TASK INSTRUCTIONS: From the listing below, copy only the lines from the line that contains "You are a computer-use" to the line that contains "Task: Click the 下载报告 button", counting those two lines as part of the copy.

EXCERPTED DATA:
■ ■ ■ ■ ■

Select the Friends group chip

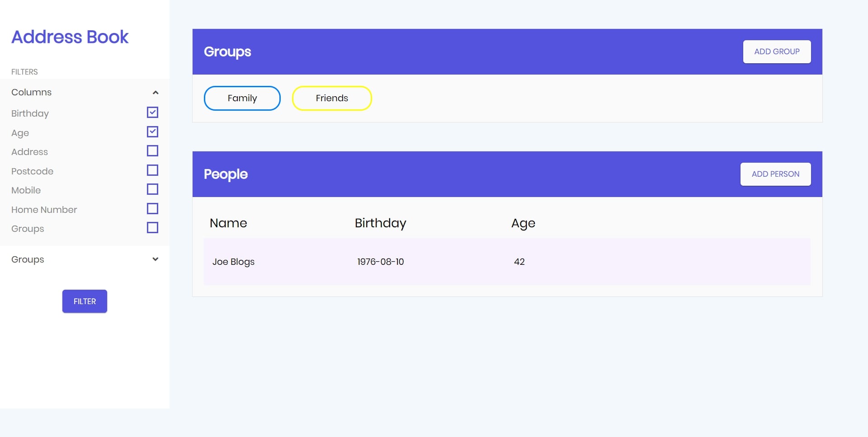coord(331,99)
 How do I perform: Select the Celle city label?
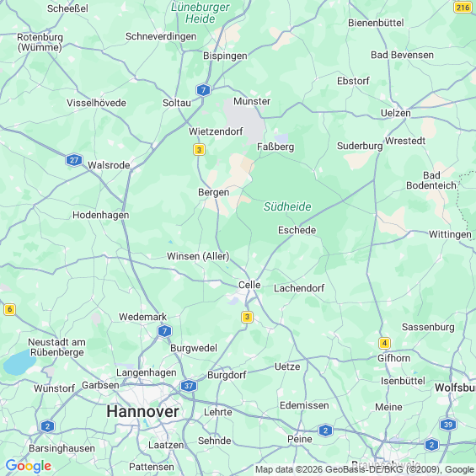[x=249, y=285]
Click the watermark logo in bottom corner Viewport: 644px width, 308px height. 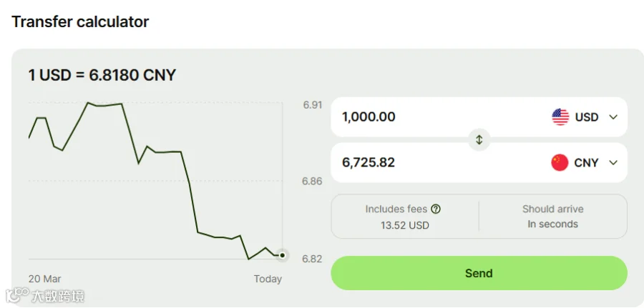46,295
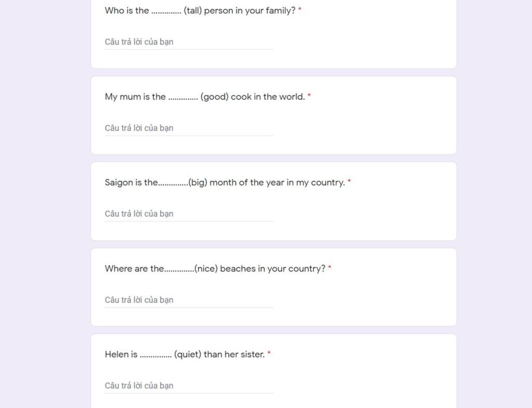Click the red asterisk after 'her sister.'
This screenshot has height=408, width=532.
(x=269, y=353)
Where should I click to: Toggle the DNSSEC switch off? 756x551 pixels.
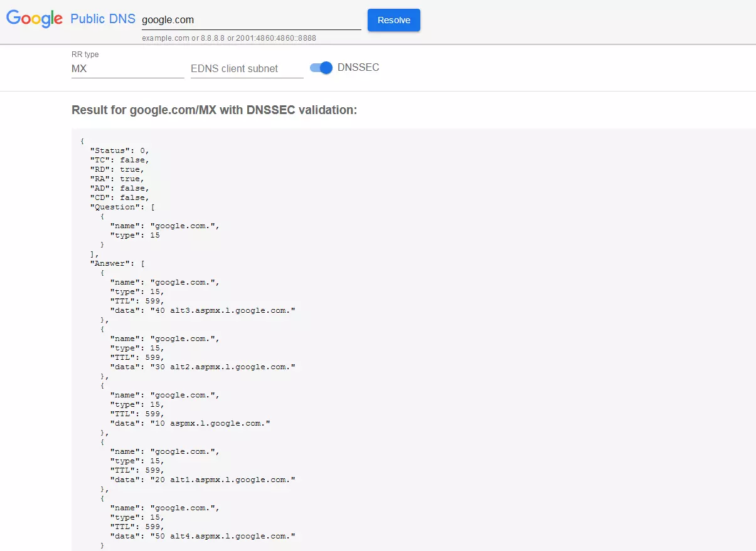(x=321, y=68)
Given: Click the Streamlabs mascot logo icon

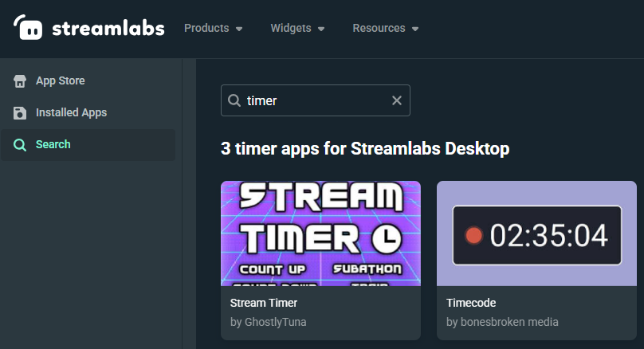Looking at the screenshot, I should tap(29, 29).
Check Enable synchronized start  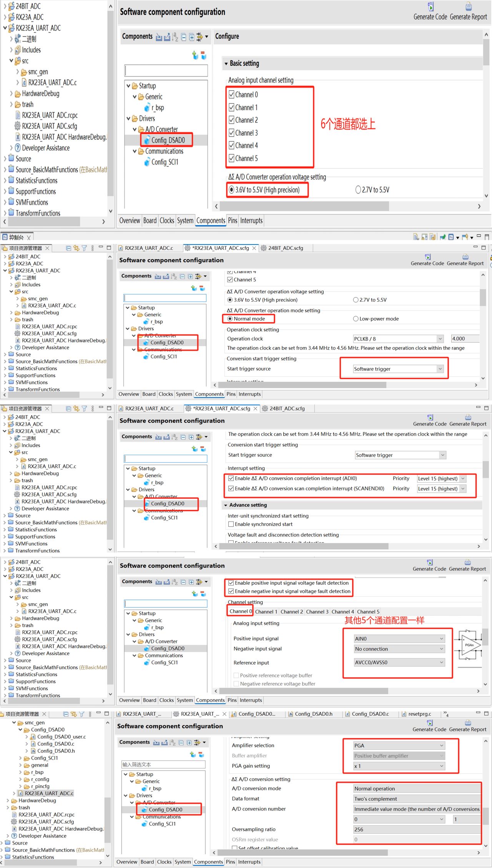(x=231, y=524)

■ ■ ■ ■ ■

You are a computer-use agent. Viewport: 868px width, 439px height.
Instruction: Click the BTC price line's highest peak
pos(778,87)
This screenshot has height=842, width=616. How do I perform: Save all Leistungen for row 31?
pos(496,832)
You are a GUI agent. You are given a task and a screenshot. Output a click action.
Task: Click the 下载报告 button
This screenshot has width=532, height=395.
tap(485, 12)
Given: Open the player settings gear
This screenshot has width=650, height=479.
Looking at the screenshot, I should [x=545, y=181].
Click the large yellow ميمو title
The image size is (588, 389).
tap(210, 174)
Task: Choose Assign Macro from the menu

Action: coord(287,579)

■ ■ ■ ■ ■

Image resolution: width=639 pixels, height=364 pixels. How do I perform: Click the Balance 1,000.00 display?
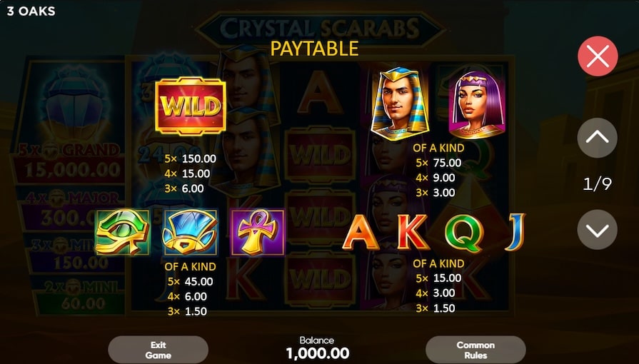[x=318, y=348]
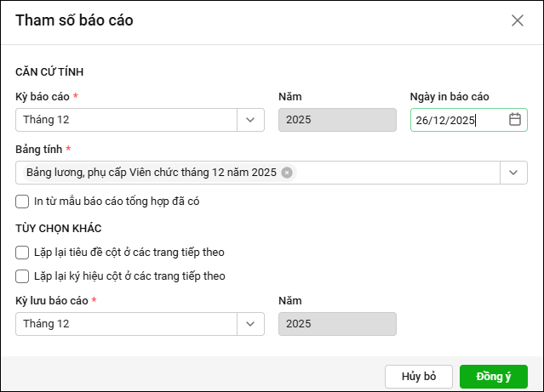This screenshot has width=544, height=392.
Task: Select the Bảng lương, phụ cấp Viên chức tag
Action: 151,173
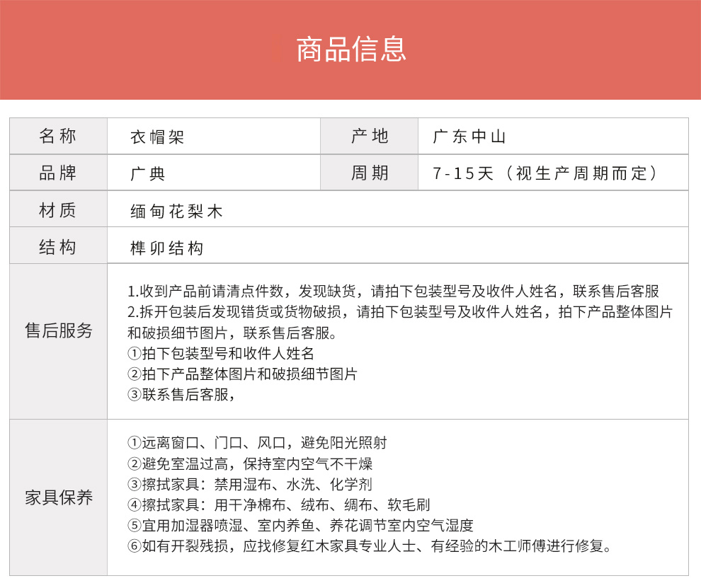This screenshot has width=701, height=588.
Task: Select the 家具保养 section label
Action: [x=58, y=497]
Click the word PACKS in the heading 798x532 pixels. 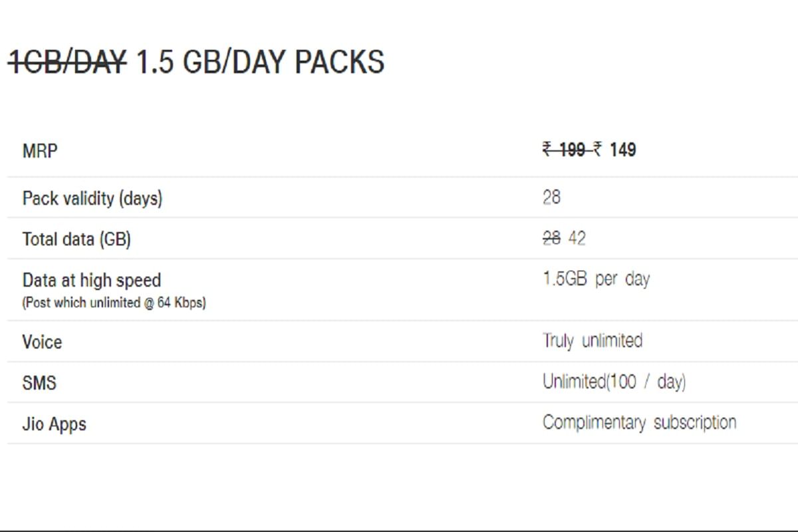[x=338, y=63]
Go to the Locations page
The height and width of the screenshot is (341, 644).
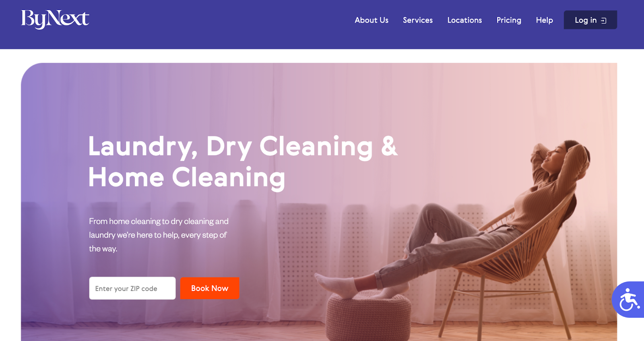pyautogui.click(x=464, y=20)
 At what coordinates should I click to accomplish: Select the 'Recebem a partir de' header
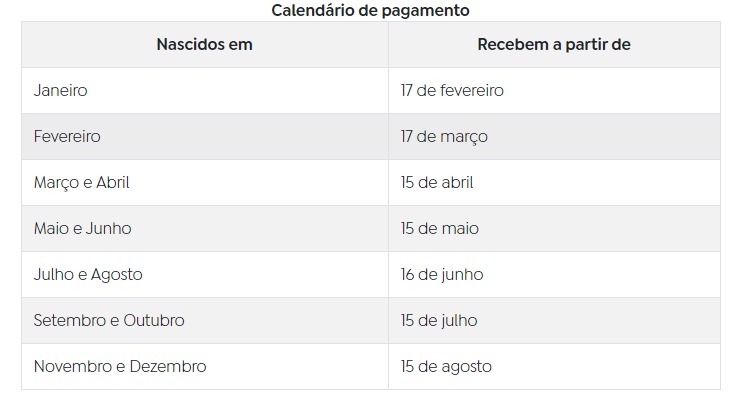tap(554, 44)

■ ■ ■ ■ ■

PROBLEM SOLUTION:
You are a computer-use agent. Viewport: 868px width, 439px height.
Instruction: Click the BTC price line's highest peak
pos(778,87)
This screenshot has height=842, width=616. How do I perform: Save all Leistungen for row 31?
pos(496,832)
You are a GUI agent. You are given a task and a screenshot. Output a click action.
Task: Click the 下载报告 button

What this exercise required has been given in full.